Data for this exercise:
----
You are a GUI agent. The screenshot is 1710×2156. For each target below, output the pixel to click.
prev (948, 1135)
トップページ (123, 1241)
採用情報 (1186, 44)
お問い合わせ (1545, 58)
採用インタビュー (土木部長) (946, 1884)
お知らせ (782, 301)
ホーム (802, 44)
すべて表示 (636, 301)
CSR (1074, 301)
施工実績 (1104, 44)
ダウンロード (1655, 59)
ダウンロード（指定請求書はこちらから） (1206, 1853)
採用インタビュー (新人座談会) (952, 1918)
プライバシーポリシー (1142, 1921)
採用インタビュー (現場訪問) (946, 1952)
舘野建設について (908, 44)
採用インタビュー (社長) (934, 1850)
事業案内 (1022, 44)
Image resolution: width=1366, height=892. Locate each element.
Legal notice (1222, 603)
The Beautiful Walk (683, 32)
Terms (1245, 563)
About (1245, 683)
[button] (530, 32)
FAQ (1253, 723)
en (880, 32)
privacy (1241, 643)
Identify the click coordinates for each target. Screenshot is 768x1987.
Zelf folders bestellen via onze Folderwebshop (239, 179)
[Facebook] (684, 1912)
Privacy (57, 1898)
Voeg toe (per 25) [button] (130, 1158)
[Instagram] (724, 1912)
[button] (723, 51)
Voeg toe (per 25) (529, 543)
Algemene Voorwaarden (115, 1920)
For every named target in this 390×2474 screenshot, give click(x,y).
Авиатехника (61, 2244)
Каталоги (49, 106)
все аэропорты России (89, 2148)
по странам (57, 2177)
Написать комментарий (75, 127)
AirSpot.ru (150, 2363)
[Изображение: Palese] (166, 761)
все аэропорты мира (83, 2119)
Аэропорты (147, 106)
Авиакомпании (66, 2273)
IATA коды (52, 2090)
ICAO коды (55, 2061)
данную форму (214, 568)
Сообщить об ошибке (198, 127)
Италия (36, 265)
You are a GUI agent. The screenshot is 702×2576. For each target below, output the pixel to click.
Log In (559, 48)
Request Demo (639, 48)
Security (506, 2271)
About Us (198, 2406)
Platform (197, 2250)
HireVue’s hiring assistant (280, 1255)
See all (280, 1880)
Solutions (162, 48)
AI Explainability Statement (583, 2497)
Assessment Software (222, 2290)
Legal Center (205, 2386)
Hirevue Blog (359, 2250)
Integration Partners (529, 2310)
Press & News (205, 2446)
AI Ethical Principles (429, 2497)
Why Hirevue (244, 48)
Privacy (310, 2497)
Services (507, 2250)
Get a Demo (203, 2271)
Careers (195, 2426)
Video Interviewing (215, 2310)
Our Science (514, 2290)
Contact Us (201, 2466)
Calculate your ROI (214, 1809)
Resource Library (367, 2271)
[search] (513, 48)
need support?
----
Action item: Would you copy all lines in the records where the string "each" appears?

Answer section:
You are a GUI agent. The screenshot is 1710×2156. For each target below, output the pixel to click.
Image resolution: width=1366, height=892. Locate each element.
Identify the click coordinates for each target. Screenshot is 768x1987.
You are a GUI agent. The screenshot is 702×2576. For each target below, output the pixel to click.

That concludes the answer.